One week before the summer vacation, the Félix-Antoine school, which helps dropouts obtain their high school diploma, still does not know if it will be able to reopen at the next school year, due to a lack of funding from Quebec. A story that is repeating itself for this small school, and which comes at a time when we learn that the dropout rate has increased during the pandemic.

“This is starting to get laughable. »

Vanessa Lemire, director of the Félix-Antoine school, describes the untenable situation in which her school finds itself this year, once again.

For almost 30 years, this private school has welcomed adults who come to complete their secondary education. It is supported at arm’s length by a handful of employees and numerous volunteers, including teachers, but must fight regularly to ensure its survival.

For the past five years, the school has been funded by the Ministry of Education under the Education Partners Support Program. He was given the maximum $325,000 a year.

Next year, this school is asking for $475,000 to accommodate around sixty students in its Ahuntsic premises and pay certain volunteers to ensure greater staff stability. But the answer is still awaited.

“The analysis is underway,” the Ministry of Education writes to us.

“That’s what we’re no longer capable of: the stress, not knowing what’s happening every year,” says Ms. Lemire, a remedial teacher who was a volunteer for many years before becoming a director.

However, explains the director, the Ministry of Education does not know in which box to put this atypical school to ensure its survival.

This week, Education Minister Bernard Drainville’s office called the rise in school dropouts, which increased by 2.5 percentage points during the pandemic, “worrying.” In 2021-2022, the dropout rate in Quebec was 16.3%.

“They’re talking about school dropouts everywhere these days. If we want to solve this, it starts here,” says Yan Belval. His daughter Jessy, 24, has just spent more than five years at this school.

She says that before setting foot at Félix-Antoine, she saw school “as a burden,” particularly because of her anxiety problems, but also because she was a victim of bullying.

On Thursday, she shed tears alongside her parents, just as moved as she was: their older daughter is graduating from high school this month.
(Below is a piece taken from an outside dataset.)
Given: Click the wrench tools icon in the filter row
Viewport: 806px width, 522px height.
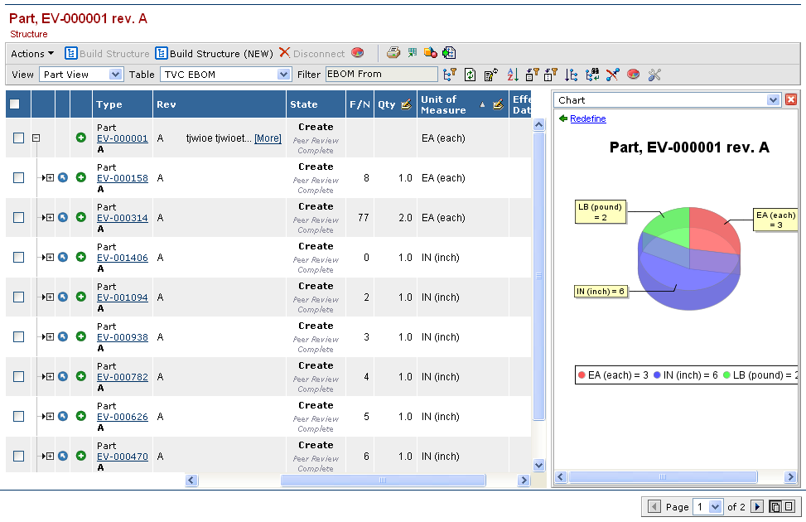Looking at the screenshot, I should (x=654, y=75).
Even at this school, she “almost dropped out several times.” This was without counting Mélanie Chartrand, a worker who herself attended the establishment and who continued her studies until she had a university degree in psychosocial intervention.

With her diploma in hand, the young woman feels “liberated from a weight”.

The Félix-Antoine school is often the end of the road for students who have had a busy career and who have often given up.

Zach Chamberland, 21, describes a high school career where he “never knew regularity.” He was in a special education group, behavioral disorder classes, and took training to become a janitor.

It’s done. “They really believed in me,” he says of the Félix-Antoine team, which helped him finish secondary 4 and secondary 5 in one year.

Next fall, he will be a student in criminology intervention techniques at Ahuntsic College. “I think I would be a good speaker,” he says.

At 33, Adrian Chavez is also heading to CEGEP next year, after four years at this school. “What sets this school apart from others is the teachers,” he says. “They have a passion for teaching. I achieved what I thought I had given up on,” he adds.

The director of the Félix-Antoine school has no intention of giving up, either.

“We have people here who can’t go anywhere else,” says Ms. Lemire.